Yesterday, Sunday October 11, 2009, in his homily Pope Benedict spoke of the newly canonized saints,
“Their perfection, in the logic of a faith that is humanly incomprehensible at times, consists in no longer placing themselves at the centre, but choosing to go against the flow and live according to the Gospel,”.
I have always admired Saint Damien because of his overwhelming love and work to help people that were so badly treated by society in Hawaii. A Belgian 19th century priest, who went to one of the Hawaiian Islands, Molokai, to help these people who were basically thrown there with leprosy and disregarded, treated less than human. Leprosy has the same stigma as that of the HIV/AIDS disease or reminds me of such.
This island is very primitive and almost a hidden secret from the outside world still today. The place I am speaking of is Kalaupapa which is tucked away on the nearly inaccessible, rugged corner of Molokai. Kalaupapa is a small peninsula jutting our 4.5 square miles on the island of Molokai. This is where Father Damien moved to and lived the remainder of his life helping these victims of the leprosy disease.
In 1865 this island was chosen by King Kamehameha V as an appropriate place to house or let leprosy patients live out their lives, they were literally just dropped off there and abandoned. Kalaupapa is best known for the work of Father Damien DeVeuster, known as “the Martyr of Molokai”. This serene place became a natural prison because of its high sea cliffs that surround it and near impossible accessibility in or out of it.
Father Damian who volunteered in 1873 to serve this leper settlement temporarily but once he arrived he remained. The people he encountered were desperate for help. He himself contracted leprosy in 1884 and remained in Kalaupapa. He died of leprosy at the age of 49, after spending 16 years of his life aiding the patients of Kalaupapa.

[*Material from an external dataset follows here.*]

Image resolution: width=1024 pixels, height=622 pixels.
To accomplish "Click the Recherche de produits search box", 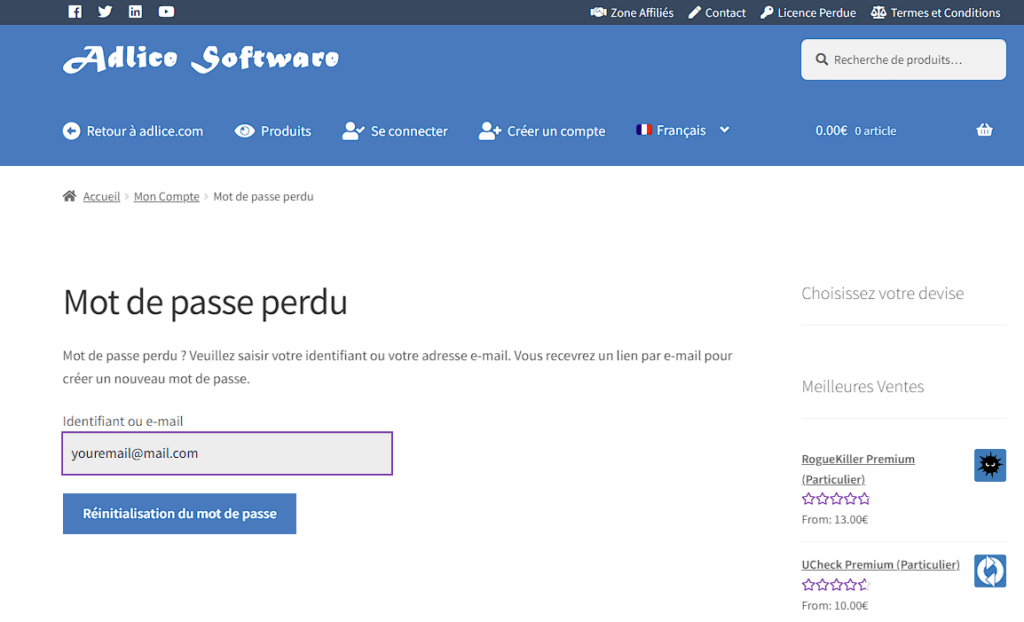I will pos(904,60).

Patients who contracted leprosy, Hansen’s disease were immediately sent or taken from their homes for fear of spreading the infectious disease. In the 1800’s there was no medical treatment of it and patients were sent to the island of Molaki to live. They were treated as outcasts and ripped from their families.
Today many who visit Kalaupapa by plane, mule or boat are stunned with its beauty; there is little there, a store, a bar, a service station and a small post office, their homes and a hospital. Once all the lepers have passed away the National Park Service will take back this oasis and it will no longer belong to the State Department of Health. It is the right (law) of patients (leprosy) to remain there for their lifetime by Federal Law.
Since 1964, sulfur drug treatment has controlled leprosy also knows as Hansen’s disease and in 1969 patients were no longer confined to the settlement and were free to come and go as health permitted.
Also canonized Zygmunt Szczesny Felinski, archbishop of Warsaw when Poland rebelled against annexation by imperial Russia in 1863. Exiled to Siberia for 20 years by the czar, he was “a shining example for all the church”, the pope said.
Dominican friar Francisco Coll Guitart, one of two Spaniards created a saint, preached in Catalonia in the 19th century and “reached the hearts of others because he transmitted what he himself lived with passion, which burned in his heart”, said the pontiff.
The other is Brother Rafael Arnaiz Baron who became a Trappist monk and died at the age of 27 in 1938. He “did not know how to pray” when he began monastic life but became an example “especially for young persons who are not easily satisfied”, the pope said.
France’s new saint is Jeanne Jugan, venerated as Marie de la Croix. She worked with the poor and elderly, shedding all her own material possessions to become “a poor person among the poor” until her death in 1879.